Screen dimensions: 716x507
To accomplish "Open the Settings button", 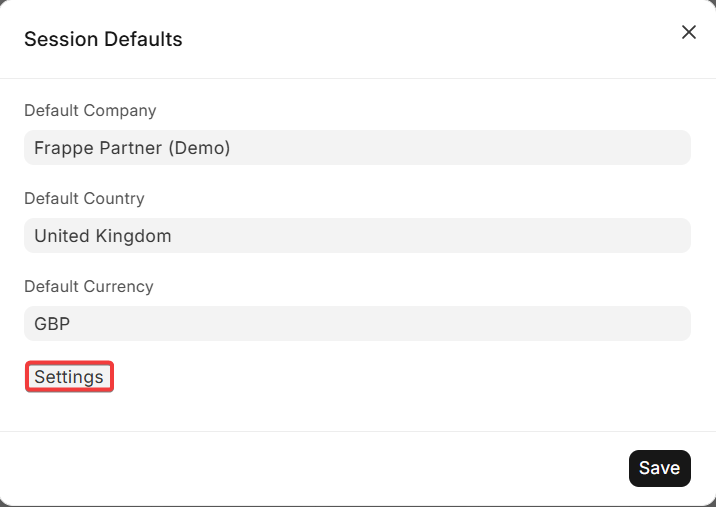I will 69,377.
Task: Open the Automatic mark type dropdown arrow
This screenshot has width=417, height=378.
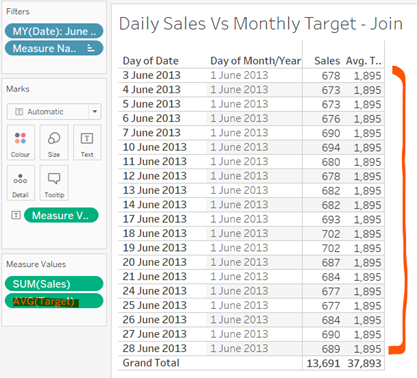Action: pos(95,111)
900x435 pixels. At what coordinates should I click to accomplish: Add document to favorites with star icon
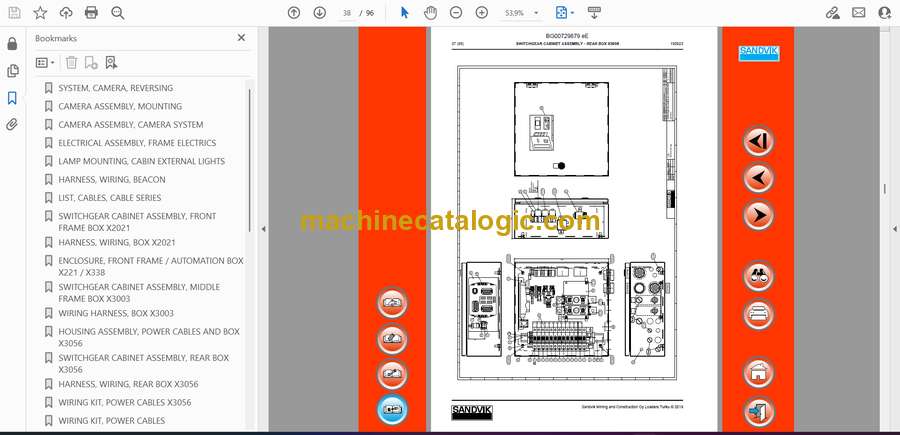pyautogui.click(x=40, y=13)
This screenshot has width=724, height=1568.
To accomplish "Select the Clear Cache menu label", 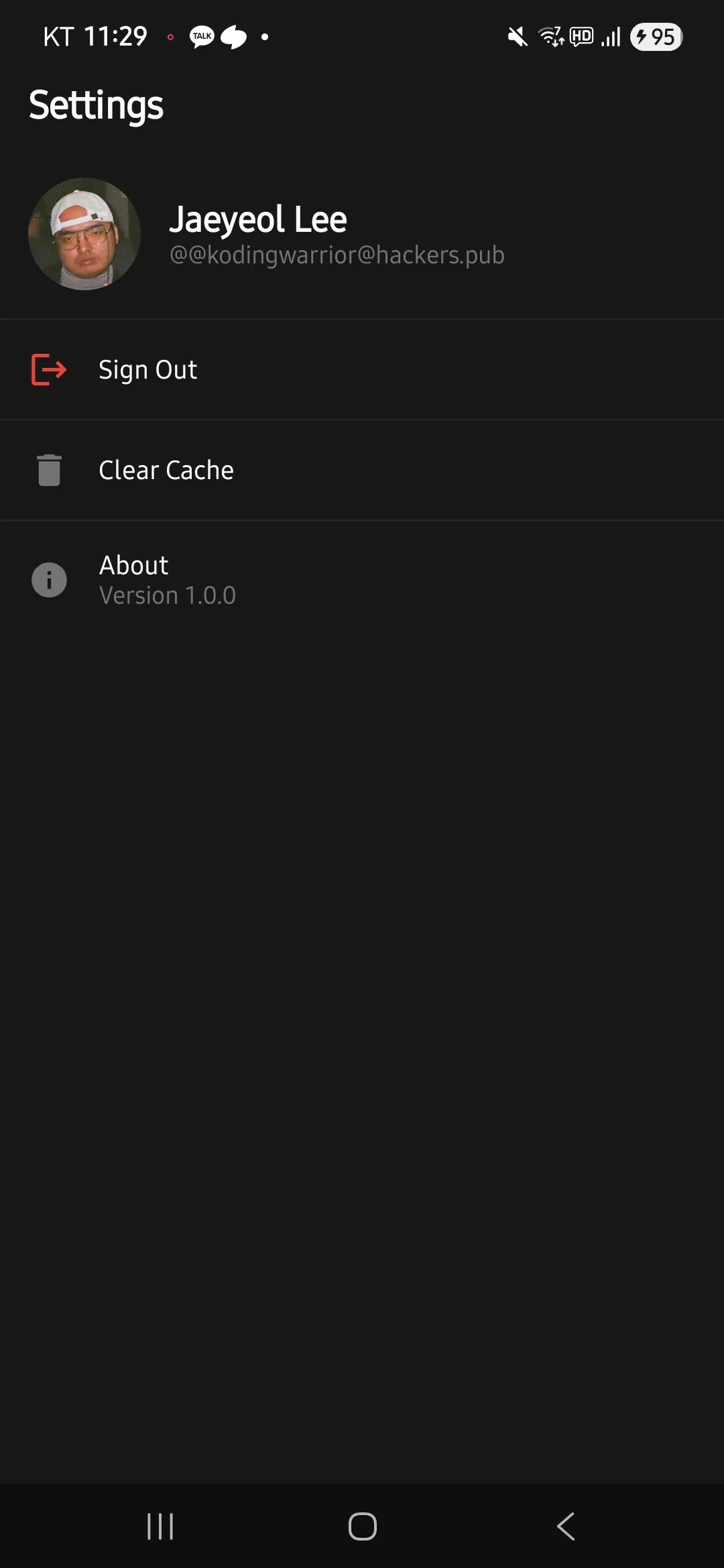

Aim of the exercise
Exact reproduction is required. Output only the lines from the one with "Task: Open the" through the end of the listing above, both ends included, and no pictures.

Response area
Task: Open the Automatic mark type dropdown arrow
This screenshot has width=417, height=378.
Action: pos(95,111)
900x435 pixels. At what coordinates should I click to accomplish: Add document to favorites with star icon
pyautogui.click(x=40, y=13)
This screenshot has width=724, height=1568.
To accomplish "Select the Clear Cache menu label", 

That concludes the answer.